From the bowels of 20th Century music comes a brilliant, anguished, humorous, grandiose-yet-understated recording from a talented Chicago-based quartet, Andrew Bird’s Bowl of Fire. Oh, the Grandeur! (Rykodisc) is a compelling follow-up to an equally intriguing 1997 debut album, Thrills. The group’s sound can be described with little hyperbole as a hybrid of jump blues, hot jazz, waltzing-gypsy swing.
Bowl of Fire is led by 24-year-old violinist Andrew Bird. His poetic vocals and mysterious aura simultaneously seem from a different era and totally of the moment. While at times a bit heavy-handed, there are still accessible, catchy hooks throughout the album. Oh, the Grandeur! is a satisfying sophomore effort that toes the thin line between genius and insanity.
Oh, the Grandeur! starts with an up-tempo gallop Candy Shop, which finds Bird trading off with guitarist Colin Bunn with jazzy freedom. The duo continues to gather steam on the catchy Wishing for Contentment. On this track, Bird and Bunn are aided by a talented rhythm section of Kevin O’Donnell on drums and Josh Hirsh on stand-up bass.
But the real star is violinist Bird, who shows off with emphatic fiddling on Vidalia, a bitter story about a sweet, healing fruit. Bird continues to fiddle, babble and scat on fun, up-tempo tunes with amusing, absurd vocals like Dora Goes to Town. He sings, she’s got a ham in her handbag / a pig in her purse. Bird continues to dazzle on a tango-tinged romp What’s Your Angle (Triangle)? and Coney Island Shuffle, a genre-defying danceable instrumental.
Still, there’s more to this peculiar, brilliant frontman and group. Several songs examine the darker corners of the human psyche, touching on themes of mental illness and social detachment. On Tea & Thorazine, Bird grumbles to an ex-asylum inmate, I can tell by the way you take your infusion/You’ve spent some time in a mental institution/What a dream life would be if only/they let you keep your Etch-a-Sketch. Bird seems to have a slanted, somewhat bitter and removed outlook on the world.

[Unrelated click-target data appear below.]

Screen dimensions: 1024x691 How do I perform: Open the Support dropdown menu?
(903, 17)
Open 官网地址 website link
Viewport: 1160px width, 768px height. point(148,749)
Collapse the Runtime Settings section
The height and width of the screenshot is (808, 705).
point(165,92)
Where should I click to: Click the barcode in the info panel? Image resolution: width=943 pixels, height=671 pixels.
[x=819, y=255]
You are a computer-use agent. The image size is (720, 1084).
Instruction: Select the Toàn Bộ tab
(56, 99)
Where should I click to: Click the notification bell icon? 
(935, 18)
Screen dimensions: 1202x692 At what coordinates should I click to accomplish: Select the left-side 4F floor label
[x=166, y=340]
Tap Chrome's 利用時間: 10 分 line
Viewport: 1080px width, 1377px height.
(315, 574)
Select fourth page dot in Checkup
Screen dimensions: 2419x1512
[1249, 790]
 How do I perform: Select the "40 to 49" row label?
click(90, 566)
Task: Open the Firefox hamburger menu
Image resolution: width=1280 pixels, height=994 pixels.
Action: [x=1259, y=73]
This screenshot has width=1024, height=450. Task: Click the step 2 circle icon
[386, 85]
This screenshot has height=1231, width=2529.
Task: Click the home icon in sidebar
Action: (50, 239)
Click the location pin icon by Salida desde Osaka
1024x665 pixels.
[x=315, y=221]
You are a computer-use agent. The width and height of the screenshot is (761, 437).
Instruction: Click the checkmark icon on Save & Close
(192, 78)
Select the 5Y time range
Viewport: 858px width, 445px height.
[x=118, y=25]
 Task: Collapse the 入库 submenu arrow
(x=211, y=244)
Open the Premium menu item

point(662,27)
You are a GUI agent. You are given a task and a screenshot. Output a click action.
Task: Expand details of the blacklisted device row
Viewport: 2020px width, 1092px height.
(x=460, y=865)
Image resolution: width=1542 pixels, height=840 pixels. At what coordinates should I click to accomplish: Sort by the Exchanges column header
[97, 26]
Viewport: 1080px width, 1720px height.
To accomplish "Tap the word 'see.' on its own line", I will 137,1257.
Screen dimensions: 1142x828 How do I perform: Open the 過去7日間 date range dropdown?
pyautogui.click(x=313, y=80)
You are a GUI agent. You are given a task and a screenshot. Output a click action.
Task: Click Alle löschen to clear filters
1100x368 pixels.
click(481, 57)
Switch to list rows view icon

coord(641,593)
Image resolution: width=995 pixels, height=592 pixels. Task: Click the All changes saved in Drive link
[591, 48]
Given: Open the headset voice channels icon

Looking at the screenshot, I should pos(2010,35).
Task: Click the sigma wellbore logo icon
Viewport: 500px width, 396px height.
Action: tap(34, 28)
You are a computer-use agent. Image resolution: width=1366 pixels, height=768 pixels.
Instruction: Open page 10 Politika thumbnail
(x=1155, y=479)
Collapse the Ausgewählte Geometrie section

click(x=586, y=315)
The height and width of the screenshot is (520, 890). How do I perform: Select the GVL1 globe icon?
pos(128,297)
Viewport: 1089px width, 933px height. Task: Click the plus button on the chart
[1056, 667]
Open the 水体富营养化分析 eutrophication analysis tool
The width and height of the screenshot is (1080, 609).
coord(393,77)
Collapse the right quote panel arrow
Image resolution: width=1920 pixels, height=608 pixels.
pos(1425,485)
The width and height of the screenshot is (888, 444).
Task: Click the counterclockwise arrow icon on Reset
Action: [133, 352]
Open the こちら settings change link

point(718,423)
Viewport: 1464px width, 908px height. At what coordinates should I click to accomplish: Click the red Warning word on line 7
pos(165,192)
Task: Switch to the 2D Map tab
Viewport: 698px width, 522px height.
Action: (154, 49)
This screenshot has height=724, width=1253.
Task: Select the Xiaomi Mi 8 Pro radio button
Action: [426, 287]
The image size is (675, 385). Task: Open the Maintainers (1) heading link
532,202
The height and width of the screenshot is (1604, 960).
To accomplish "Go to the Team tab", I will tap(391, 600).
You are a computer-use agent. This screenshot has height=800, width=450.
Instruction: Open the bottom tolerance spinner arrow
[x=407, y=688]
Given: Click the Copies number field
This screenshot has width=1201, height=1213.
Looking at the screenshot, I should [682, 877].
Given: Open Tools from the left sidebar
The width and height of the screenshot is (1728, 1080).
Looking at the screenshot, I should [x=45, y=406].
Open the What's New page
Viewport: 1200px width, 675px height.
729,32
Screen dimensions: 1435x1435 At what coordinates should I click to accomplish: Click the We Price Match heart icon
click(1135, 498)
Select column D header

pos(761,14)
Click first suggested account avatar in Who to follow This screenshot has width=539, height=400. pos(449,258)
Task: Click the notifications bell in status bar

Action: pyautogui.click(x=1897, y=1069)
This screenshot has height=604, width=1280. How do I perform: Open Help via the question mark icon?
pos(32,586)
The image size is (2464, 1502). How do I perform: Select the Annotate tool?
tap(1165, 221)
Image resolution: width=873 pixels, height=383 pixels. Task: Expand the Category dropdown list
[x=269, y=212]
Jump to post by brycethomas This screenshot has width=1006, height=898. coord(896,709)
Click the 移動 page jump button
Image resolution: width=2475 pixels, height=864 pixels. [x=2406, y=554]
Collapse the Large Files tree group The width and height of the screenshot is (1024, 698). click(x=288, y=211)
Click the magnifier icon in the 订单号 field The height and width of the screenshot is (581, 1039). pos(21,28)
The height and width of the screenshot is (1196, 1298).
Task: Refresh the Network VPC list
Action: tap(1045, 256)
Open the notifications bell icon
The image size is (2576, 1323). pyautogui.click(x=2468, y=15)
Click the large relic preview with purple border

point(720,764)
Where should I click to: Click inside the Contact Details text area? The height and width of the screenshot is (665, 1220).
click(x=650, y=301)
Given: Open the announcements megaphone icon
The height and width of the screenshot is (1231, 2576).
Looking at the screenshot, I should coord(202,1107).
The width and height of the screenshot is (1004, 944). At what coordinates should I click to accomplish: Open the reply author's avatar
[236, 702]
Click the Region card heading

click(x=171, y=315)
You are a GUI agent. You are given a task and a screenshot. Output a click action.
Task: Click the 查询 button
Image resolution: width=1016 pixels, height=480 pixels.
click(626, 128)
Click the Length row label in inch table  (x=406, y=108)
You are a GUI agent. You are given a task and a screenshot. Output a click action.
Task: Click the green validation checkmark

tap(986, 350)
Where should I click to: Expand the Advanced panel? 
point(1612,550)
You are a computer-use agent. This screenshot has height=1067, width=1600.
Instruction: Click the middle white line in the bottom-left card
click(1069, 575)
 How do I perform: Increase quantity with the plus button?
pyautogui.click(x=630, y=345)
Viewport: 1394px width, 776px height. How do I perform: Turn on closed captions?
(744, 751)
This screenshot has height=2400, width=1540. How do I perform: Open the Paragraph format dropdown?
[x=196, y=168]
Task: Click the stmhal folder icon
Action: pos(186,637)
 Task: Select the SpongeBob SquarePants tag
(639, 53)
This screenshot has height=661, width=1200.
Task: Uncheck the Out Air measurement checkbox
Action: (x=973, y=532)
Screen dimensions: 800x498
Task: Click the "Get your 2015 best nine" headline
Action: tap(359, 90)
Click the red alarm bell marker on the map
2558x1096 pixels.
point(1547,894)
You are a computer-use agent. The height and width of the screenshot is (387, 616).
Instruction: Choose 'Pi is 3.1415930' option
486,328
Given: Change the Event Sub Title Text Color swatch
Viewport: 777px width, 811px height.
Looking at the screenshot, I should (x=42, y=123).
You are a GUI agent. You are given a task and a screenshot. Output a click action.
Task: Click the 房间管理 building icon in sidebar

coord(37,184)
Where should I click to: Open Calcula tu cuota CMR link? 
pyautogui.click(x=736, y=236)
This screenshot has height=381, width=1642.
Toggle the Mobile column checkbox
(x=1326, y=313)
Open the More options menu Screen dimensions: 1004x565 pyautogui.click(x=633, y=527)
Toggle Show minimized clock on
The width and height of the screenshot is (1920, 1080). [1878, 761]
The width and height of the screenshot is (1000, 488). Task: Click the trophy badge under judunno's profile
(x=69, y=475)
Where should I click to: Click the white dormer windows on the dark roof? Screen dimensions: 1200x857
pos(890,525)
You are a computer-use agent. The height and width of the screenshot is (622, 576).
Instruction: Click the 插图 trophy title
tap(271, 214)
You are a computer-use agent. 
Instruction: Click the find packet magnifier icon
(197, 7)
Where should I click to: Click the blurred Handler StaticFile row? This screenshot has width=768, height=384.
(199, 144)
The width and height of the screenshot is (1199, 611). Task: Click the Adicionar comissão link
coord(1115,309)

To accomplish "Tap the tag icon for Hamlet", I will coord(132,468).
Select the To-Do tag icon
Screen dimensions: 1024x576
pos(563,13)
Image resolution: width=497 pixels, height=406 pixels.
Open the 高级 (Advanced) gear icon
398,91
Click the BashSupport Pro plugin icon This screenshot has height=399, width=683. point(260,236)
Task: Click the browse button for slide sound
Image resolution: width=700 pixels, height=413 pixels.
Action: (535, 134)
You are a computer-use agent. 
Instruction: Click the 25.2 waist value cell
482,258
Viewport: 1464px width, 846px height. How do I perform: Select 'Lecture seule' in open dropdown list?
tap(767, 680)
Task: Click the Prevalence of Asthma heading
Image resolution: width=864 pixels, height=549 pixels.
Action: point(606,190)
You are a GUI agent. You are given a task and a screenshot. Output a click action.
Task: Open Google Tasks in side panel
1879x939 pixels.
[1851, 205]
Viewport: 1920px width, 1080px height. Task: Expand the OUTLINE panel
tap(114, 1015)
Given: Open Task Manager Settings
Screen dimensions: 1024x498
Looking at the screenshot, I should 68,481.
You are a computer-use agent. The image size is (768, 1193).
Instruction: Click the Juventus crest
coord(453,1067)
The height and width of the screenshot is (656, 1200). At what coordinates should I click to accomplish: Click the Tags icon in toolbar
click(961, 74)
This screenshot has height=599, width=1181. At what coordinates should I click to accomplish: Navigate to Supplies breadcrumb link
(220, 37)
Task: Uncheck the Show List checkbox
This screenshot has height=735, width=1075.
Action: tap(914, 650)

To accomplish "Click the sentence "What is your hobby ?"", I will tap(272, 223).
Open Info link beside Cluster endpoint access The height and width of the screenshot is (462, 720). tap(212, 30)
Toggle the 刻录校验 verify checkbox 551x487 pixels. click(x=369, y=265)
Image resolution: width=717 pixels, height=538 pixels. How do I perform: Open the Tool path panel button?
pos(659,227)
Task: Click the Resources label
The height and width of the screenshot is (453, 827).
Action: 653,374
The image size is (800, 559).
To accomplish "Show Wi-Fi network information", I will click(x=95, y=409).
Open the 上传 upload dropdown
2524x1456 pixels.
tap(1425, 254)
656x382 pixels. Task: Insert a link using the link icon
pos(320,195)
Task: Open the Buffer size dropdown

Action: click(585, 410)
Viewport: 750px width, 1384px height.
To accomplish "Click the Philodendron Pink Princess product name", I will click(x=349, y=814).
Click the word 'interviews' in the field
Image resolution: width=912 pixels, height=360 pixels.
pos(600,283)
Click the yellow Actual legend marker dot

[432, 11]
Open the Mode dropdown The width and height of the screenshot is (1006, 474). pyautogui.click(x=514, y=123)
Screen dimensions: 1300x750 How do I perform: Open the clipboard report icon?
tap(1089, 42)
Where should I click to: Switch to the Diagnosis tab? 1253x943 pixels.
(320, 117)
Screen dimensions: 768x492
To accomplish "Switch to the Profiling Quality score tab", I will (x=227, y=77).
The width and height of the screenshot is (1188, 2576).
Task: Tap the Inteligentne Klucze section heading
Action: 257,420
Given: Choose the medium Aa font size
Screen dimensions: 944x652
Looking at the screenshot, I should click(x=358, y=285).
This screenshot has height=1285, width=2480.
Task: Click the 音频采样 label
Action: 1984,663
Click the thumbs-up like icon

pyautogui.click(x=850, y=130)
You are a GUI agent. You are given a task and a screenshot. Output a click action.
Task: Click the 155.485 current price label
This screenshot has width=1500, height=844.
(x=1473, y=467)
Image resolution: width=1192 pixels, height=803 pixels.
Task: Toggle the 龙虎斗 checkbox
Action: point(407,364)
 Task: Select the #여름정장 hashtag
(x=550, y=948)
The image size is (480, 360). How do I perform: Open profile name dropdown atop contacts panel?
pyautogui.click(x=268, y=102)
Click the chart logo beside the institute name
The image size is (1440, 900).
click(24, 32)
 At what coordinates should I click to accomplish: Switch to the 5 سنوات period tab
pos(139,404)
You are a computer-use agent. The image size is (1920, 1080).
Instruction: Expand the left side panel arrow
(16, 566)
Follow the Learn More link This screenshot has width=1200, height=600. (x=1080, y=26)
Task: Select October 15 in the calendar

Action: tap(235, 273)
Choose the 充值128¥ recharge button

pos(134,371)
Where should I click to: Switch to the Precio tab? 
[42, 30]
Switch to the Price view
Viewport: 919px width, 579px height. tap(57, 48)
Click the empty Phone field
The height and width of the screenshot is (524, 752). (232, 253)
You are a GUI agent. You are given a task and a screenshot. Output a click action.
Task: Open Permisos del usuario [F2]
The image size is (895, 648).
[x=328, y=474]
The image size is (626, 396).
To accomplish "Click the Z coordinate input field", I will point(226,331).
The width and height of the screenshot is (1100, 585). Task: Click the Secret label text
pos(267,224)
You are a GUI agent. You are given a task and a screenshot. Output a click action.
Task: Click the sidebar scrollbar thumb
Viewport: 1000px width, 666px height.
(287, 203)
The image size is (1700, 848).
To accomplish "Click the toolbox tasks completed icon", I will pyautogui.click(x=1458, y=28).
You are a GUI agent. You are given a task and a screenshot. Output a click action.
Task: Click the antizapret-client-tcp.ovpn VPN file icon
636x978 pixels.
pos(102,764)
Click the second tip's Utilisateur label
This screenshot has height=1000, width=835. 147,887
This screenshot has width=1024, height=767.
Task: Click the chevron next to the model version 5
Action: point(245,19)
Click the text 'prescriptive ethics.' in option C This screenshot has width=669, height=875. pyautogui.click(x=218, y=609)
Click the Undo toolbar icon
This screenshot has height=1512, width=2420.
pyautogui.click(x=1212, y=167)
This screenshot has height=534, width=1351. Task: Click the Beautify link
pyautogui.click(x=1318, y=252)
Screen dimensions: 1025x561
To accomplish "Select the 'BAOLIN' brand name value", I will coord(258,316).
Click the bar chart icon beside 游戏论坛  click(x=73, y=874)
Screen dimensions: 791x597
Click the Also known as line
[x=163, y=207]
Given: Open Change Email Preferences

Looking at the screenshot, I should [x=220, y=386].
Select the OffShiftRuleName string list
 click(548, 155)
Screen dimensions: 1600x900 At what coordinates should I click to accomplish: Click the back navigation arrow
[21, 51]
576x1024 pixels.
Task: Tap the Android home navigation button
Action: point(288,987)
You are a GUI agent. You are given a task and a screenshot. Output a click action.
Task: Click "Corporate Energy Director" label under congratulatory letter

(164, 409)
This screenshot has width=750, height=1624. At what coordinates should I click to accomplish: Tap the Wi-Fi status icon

More tales of human peculiarity and alienation appear on the brooding The Idiot’s Genius, Feetlips and a soft-turned-menacing Beware. On Beware, Bird warns, Don’t believe a thing that you might hear/at least from the last 30-40 years/It wasn’t long ago, just before the reign of Nero/We had no concept of zero/So beware.
The band proves its versatility with a sweet, sad ballad, The Confession. Bird croons you’re such a little privateer/as your confession draws more near with a tone reminiscent of a cool, sexy Chet Baker. The album ends on a bitter yet amusing note as Bird scolds a drunk, bleary-eyed audience on A Drinking Song (In the Grande Style). Bird toasts the drunks, wishing them all a hangover for their rude inattention to his performance. With a mischievous, smirky tone, Bird sings, May car alarms that sound around town/may their owners never be found.
The violinist sometimes appears as a sideman for the genre-bending, more commercial Squirrel Nut Zippers. Bird’s klezmer-inspired fiddle steals the show on several Zippers tunes such as Ghost of Steven Foster. While Bird and his Bowl of Fire may not have reached a huge audience, it seems the band is content to roam the land, playing smaller bars like The Black Cat, spreading the gospel, grass-roots style. The group’s hard work and talent deserve a much wider audience and appreciation. Andrew Bird’s Bowl of Fire continue to innovate, impress and amaze on Oh, the Grandeur!, one of the most interesting albums of the year.